Multiple sclerosis (MS) is a chronic inflammatory disease of the central nervous system that affects nerve fibres in the brain and spinal cord by damaging their protective myelin sheath. The cause of multiple sclerosis is unknown and the disease has no cure to date, but a range of treatments are available that can have a positive influence on its course.
Basic MS therapy to date generally involved beta interferons or the active substance glatiramer acetate. In both cases, the drug was administered by injections under the skin or into the muscle, which is a cause of considerable discomfort and annoyance to many patients.
By contrast, the active substance dimethyl fumarate (DMF), approved in Europe for MS treatment only a few weeks ago, brings a ray of hope to those affected since it can be taken in tablet form.
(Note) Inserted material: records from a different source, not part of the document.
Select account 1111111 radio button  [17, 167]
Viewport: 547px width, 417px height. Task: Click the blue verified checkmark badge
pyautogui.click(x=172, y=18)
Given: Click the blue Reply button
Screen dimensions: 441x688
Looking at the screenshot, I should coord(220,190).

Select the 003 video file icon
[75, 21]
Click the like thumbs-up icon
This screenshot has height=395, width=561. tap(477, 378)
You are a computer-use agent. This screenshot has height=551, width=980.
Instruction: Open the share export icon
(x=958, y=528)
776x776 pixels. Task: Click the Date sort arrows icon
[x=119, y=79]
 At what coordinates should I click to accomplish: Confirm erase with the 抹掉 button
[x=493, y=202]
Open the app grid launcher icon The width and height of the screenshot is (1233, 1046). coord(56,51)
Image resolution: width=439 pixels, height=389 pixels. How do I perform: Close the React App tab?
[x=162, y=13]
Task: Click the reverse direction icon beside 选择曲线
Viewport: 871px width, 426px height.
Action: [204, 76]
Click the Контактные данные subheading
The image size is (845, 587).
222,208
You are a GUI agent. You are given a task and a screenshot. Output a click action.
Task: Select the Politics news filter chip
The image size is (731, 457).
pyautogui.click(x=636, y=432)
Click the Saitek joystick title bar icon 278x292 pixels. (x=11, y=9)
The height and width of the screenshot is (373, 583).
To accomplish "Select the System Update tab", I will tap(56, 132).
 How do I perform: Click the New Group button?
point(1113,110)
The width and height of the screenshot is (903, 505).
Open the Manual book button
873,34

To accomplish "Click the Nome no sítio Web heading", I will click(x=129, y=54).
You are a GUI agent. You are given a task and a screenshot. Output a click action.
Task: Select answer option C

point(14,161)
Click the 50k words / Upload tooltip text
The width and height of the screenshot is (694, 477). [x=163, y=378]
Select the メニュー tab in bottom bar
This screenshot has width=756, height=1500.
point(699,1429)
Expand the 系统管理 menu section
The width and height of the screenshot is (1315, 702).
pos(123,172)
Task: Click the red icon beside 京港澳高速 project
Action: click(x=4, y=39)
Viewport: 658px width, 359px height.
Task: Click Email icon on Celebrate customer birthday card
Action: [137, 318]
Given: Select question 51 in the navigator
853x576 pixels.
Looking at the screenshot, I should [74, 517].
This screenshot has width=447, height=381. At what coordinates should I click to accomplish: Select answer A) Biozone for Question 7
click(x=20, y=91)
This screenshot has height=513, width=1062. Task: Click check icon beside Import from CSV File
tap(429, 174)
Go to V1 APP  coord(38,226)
The efficacy of DMF in clinical studies was at least comparable to that of the more established substances, while its side effects were moderate by comparison.
DMF has been in use for some twenty years as a successful treatment for psoriasis, but little was known about how it influences immune function. Scientists from Nina Wettschureck’s research groups at the Max Planck Institute for Heart and Lung Research in Bad Nauheim and Markus Schwaninger from the Institute of Experimental and Clinical Pharmacology and Toxicology at the University of Lübeck have explained significant aspects of how DMF works.
In their study, the researchers used a standardised mouse model of multiple sclerosis, whereby drugs trigger an autoimmune response, leading to characteristic reactions within days. In this way, they induced neurological deficits comparable to those observed in MS. “In the group we treated with DMF, the problems with motor function were considerably lower than in the control group,” says Wettschureck.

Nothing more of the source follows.